Neutrino Masses: The original Standard Model’s neutrinos were massless. Eventually, physicists discovered this was wrong: neutrinos oscillate, switching between different types in a way they only could if they had different masses. This result is familiar enough that some think of it as already part of the Standard Model, not really beyond. But the masses of neutrinos involve unsolved mysteries: we don’t know what those masses are, but more, there are different ways neutrinos could have mass, and we don’t yet know which is present in nature. Neutrino masses also imply the existence of an undiscovered “sterile” neutrino, a particle that doesn’t interact with the strong, weak, or electromagnetic forces.
Dark Matter Phenomena (and possibly Dark Energy Phenomena): Astronomers first suggested dark matter when they observed galaxies moving at speeds inconsistent with the mass of their stars. Now, they have observed evidence for it in a wide variety of situations, evidence which seems decisively incompatible with ordinary gravity and ordinary matter. Some solve this by introducing dark matter, others by modifying gravity, but this is more of a technical difference than it sounds: in order to modify gravity, one must introduce new quantum fields, much the same way one does when introducing dark matter. The only debate is how “matter-like” those fields need to be, but either approach goes beyond the Standard Model.
Quantum Gravity:It isn’t as hard to unite quantum mechanics and gravity as you might think. Physicists have known for decades how to write down a naive theory of quantum gravity, one that follows the same steps one might use to derive the quantum theory of electricity and magnetism. The problem is, this theory is incomplete. It works at low energies, but as the energy increases it loses the ability to make predictions, eventually giving nonsensical answers like probabilities greater than one. We have candidate solutions to this problem, like string theory, but we might not know for a long time which solution is right.
Landau Poles: Here’s a more obscure one. In particle physics we can zoom in and out in our theories, using similar theories at different scales. What changes are the coupling constants, numbers that determine the strength of the different forces. You can think of this in a loosely reductionist way, with the theories at smaller scales determining the constants for theories at larger scales. This gives workable theories most of the time, but it fails for at least one part of the Standard Model. In electricity and magnetism, the coupling constant increases as you zoom in. Eventually, it becomes infinite, and what’s more, does so at a finite energy scale. It’s still not clear how we should think about this, but luckily we won’t have to very soon: this energy scale is vastly vastly higher than even the scale of quantum gravity.
Some Surprises Guarantee Others: The Standard Model is special in a way that gravity isn’t. Even if you dial up the energy, a Standard Model calculation will always “make sense”: you never get probabilities greater than one. This isn’t true for potential deviations from the Standard Model. If the Higgs boson turns out to interact differently than we expect, it wouldn’t just be a violation of the Standard Model on its own: it would guarantee mathematically that, at some higher energy, we’d have to find something new. That was precisely the kind of argument the LHC used to find the Higgs boson: without the Higgs, something new was guaranteed to happen within the energy range of the LHC to prevent impossible probability numbers.
The Argument from (Theoretical) Experience
Everything in this middle category rests on a particular sort of argument. It’s short of a guarantee, but stronger than a dream or a hunch. While the previous category was based on calculations in theories we already know how to write down, this category relies on our guesses about theories we don’t yet know how to write.
********************
▶ _Task instructions_:
• 1. Rewrite the paragraph of the physics-beyond-the-Standard-Model text that begins "Quantum Gravity:" as a short bulleted list that keeps its main facts.
• 2. In the physics-beyond-the-Standard-Model text, some paragraphs open with a topic label followed by a colon. List every one of those labels.
• 3. Extend the text on physics beyond the Standard Model, starting right after its last sentence, which is about guesses at theories we don't yet know how to write.
********************
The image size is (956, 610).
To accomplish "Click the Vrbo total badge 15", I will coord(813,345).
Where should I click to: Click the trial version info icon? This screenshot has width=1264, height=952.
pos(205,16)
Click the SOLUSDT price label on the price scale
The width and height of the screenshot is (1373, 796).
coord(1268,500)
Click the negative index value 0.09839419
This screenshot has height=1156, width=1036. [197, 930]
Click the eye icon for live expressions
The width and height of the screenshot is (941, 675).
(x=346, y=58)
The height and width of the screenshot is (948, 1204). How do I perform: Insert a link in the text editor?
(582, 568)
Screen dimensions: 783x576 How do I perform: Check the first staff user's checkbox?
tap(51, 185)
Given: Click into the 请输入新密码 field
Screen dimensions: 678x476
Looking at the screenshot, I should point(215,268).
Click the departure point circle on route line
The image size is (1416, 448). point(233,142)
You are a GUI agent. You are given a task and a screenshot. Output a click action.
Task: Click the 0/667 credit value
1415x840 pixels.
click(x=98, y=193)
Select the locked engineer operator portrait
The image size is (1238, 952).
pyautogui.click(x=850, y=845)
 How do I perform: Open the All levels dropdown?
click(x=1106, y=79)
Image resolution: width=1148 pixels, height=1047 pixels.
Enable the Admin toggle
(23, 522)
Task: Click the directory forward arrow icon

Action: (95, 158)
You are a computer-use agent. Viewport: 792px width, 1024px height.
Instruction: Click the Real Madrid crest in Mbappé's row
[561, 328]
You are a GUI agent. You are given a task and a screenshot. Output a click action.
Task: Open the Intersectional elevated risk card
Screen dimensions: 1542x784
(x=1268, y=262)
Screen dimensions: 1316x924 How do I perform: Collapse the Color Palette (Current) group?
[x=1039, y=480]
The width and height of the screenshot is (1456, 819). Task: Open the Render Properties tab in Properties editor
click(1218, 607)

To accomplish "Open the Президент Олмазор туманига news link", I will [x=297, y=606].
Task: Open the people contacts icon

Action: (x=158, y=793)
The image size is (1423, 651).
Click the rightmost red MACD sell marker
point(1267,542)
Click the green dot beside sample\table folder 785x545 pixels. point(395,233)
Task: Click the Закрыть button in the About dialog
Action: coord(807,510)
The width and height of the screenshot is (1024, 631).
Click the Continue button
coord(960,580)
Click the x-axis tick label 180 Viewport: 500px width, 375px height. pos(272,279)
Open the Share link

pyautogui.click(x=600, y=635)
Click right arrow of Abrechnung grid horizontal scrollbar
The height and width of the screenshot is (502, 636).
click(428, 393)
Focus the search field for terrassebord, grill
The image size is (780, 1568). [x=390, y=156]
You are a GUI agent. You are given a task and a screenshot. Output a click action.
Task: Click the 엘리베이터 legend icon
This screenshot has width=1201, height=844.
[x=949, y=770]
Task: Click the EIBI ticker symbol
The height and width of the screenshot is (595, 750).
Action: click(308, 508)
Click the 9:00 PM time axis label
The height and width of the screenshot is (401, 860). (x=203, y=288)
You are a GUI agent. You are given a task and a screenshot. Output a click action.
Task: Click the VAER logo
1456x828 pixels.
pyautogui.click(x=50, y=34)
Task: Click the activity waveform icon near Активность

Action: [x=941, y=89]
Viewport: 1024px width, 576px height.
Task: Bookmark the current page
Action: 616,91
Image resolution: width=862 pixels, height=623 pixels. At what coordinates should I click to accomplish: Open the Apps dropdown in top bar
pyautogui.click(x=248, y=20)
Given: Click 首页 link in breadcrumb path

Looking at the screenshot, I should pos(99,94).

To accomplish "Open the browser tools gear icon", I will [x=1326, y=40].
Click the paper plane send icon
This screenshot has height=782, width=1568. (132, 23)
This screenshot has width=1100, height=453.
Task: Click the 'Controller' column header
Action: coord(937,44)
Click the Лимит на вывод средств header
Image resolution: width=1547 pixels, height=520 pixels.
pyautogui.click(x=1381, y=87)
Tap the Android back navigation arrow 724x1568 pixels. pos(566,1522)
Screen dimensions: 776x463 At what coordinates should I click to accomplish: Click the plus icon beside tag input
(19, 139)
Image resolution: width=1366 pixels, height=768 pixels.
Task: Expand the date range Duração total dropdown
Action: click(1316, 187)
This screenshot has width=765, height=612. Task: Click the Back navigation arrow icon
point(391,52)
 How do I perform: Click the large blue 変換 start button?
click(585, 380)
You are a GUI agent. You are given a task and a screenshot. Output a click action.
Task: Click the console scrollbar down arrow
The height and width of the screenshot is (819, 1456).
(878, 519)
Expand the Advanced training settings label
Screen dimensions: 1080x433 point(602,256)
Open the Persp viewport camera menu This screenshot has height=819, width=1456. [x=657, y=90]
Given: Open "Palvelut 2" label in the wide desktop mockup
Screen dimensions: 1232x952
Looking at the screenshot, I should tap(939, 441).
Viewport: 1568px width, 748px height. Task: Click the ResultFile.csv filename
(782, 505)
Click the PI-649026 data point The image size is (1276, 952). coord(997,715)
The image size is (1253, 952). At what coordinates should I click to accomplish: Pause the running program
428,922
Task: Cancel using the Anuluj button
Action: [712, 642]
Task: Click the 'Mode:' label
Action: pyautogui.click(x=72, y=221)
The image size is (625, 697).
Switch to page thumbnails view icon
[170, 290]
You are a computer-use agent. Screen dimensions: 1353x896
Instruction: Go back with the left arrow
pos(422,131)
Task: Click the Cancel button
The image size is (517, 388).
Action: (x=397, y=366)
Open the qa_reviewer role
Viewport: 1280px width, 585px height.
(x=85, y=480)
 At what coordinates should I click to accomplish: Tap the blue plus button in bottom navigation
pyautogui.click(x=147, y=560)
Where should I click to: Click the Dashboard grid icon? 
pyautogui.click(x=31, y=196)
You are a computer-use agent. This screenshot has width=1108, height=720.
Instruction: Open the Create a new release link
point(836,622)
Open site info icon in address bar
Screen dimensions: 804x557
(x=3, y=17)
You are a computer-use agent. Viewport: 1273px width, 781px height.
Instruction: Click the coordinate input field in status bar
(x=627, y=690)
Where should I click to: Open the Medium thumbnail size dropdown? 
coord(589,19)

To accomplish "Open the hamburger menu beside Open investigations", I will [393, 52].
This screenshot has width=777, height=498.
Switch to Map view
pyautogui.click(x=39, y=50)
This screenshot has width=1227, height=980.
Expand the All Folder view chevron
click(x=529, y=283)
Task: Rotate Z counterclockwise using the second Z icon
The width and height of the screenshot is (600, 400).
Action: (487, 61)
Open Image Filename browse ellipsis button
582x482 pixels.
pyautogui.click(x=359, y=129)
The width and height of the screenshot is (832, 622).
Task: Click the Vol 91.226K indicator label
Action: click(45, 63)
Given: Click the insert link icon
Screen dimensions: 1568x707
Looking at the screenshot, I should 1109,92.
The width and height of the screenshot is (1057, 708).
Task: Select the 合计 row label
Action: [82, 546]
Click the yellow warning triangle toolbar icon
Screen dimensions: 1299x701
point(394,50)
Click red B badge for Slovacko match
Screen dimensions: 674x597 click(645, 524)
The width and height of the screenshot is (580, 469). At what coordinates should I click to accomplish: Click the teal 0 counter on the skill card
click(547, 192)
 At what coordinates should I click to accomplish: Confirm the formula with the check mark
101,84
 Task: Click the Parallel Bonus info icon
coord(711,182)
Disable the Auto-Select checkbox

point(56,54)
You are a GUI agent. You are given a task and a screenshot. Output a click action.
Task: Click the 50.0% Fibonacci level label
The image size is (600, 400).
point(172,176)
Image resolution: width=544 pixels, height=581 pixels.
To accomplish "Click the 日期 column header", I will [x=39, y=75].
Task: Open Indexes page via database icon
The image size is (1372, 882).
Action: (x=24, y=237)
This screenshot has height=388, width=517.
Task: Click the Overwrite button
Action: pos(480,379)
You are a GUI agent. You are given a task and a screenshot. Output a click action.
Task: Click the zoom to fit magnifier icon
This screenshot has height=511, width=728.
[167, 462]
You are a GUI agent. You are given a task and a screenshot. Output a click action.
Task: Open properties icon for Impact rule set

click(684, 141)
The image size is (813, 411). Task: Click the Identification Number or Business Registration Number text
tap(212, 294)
********************
▶ _Written answers_:
• 1.
- Uniting quantum mechanics and gravity is not as hard as one might think.
- For decades, physicists have known how to write a naive quantum theory of gravity. It follows the same steps used to derive the quantum theory of electricity and magnetism.
- That theory is incomplete. It works at low energies, but as energy rises it loses the ability to make predictions and eventually gives nonsense such as probabilities greater than one.
- Candidate solutions exist, like string theory, but it may be a long time before we know which one is right.

• 2.
- Neutrino Masses
- Dark Matter Phenomena (and possibly Dark Energy Phenomena)
- Quantum Gravity
- Landau Poles
- Some Surprises Guarantee Others

• 3.
Suppose we had a deeper theory, one that could use fewer parameters to explain the many parameters of the Standard Model. For example, it might explain the Higgs mass, letting us predict it rather than just measuring it like we do now. We don’t have a theory like that yet, but what we do have are many toy model theories, theories that don’t describe the real world but do, in this case, have fewer parameters. We can observe how these theories work, and what kinds of discoveries scientists living in worlds described by them would make. By looking at this process, we can get a rough idea of what to expect, which things in our own world would be “explained” in other ways in these theories.
The Hierarchy Problem: This is also called the naturalness problem. Suppose we had a theory that explained the mass of the Higgs, one where it wasn’t just a free parameter. We don’t have such a theory for the real Higgs, but we do have many toy models with similar behavior, ones with a boson with its mass determined by something else. In these models, though, the mass of the boson is always close to the energy scale of other new particles, particles which have a role in determining its mass, or at least in postponing that determination. This was the core reason why people expected the LHC to find something besides the Higgs. Without such new particles, the large hierarchy between the mass of the Higgs and the mass of new particles becomes a mystery, one where it gets harder and harder to find a toy model with similar behavior that still predicts something like the Higgs mass.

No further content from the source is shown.